▸ **PROBLEM DETAILS**: Every entry must come back exactly as it was given.

--- DATA FOR ANALYSIS Enclosed Below ---

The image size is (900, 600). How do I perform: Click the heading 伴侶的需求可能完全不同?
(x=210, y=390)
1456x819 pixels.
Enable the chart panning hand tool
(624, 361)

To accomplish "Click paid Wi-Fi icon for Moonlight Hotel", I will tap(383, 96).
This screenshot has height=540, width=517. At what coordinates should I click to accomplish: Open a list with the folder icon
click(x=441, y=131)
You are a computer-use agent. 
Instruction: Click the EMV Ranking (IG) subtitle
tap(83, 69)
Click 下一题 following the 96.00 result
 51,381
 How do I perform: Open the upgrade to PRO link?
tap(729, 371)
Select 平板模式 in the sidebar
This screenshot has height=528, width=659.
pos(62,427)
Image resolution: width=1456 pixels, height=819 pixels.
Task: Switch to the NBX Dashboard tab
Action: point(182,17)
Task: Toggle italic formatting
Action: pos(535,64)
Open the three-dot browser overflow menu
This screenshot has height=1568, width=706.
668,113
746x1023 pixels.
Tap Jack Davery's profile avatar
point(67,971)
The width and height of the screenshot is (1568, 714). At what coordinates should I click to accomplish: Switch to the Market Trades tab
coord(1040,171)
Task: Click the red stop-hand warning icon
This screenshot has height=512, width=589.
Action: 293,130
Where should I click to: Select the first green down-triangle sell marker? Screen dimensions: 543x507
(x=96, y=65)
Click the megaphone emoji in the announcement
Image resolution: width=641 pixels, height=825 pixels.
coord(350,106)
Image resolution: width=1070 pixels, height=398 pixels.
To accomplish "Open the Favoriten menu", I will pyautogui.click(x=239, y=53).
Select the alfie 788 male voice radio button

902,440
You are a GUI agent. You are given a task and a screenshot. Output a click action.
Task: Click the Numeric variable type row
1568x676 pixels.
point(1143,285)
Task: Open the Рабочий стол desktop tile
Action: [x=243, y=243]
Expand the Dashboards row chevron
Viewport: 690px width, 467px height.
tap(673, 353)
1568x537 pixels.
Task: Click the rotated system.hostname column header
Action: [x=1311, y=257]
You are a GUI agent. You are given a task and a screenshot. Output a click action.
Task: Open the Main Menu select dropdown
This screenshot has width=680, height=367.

--- End of Enclosed DATA FOR ANALYSIS ---

▸ **TASK RESULT**:
The image size is (900, 600). How do I perform: Click the heading 伴侶的需求可能完全不同?
(x=210, y=390)
1456x819 pixels.
Enable the chart panning hand tool
(624, 361)

To accomplish "Click paid Wi-Fi icon for Moonlight Hotel", I will tap(383, 96).
This screenshot has height=540, width=517. At what coordinates should I click to accomplish: Open a list with the folder icon
click(x=441, y=131)
You are a computer-use agent. 
Instruction: Click the EMV Ranking (IG) subtitle
tap(83, 69)
Click 下一题 following the 96.00 result
 51,381
 How do I perform: Open the upgrade to PRO link?
tap(729, 371)
Select 平板模式 in the sidebar
This screenshot has height=528, width=659.
pos(62,427)
Image resolution: width=1456 pixels, height=819 pixels.
Task: Switch to the NBX Dashboard tab
Action: point(182,17)
Task: Toggle italic formatting
Action: pos(535,64)
Open the three-dot browser overflow menu
This screenshot has height=1568, width=706.
668,113
746x1023 pixels.
Tap Jack Davery's profile avatar
point(67,971)
The width and height of the screenshot is (1568, 714). At what coordinates should I click to accomplish: Switch to the Market Trades tab
coord(1040,171)
Task: Click the red stop-hand warning icon
This screenshot has height=512, width=589.
Action: 293,130
Where should I click to: Select the first green down-triangle sell marker? Screen dimensions: 543x507
(x=96, y=65)
Click the megaphone emoji in the announcement
Image resolution: width=641 pixels, height=825 pixels.
coord(350,106)
Image resolution: width=1070 pixels, height=398 pixels.
To accomplish "Open the Favoriten menu", I will pyautogui.click(x=239, y=53).
Select the alfie 788 male voice radio button

902,440
You are a GUI agent. You are given a task and a screenshot. Output a click action.
Task: Click the Numeric variable type row
1568x676 pixels.
point(1143,285)
Task: Open the Рабочий стол desktop tile
Action: [x=243, y=243]
Expand the Dashboards row chevron
Viewport: 690px width, 467px height.
tap(673, 353)
1568x537 pixels.
Task: Click the rotated system.hostname column header
Action: [x=1311, y=257]
You are a GUI agent. You are given a task and a screenshot. Output a click action.
Task: Open the Main Menu select dropdown
This screenshot has width=680, height=367.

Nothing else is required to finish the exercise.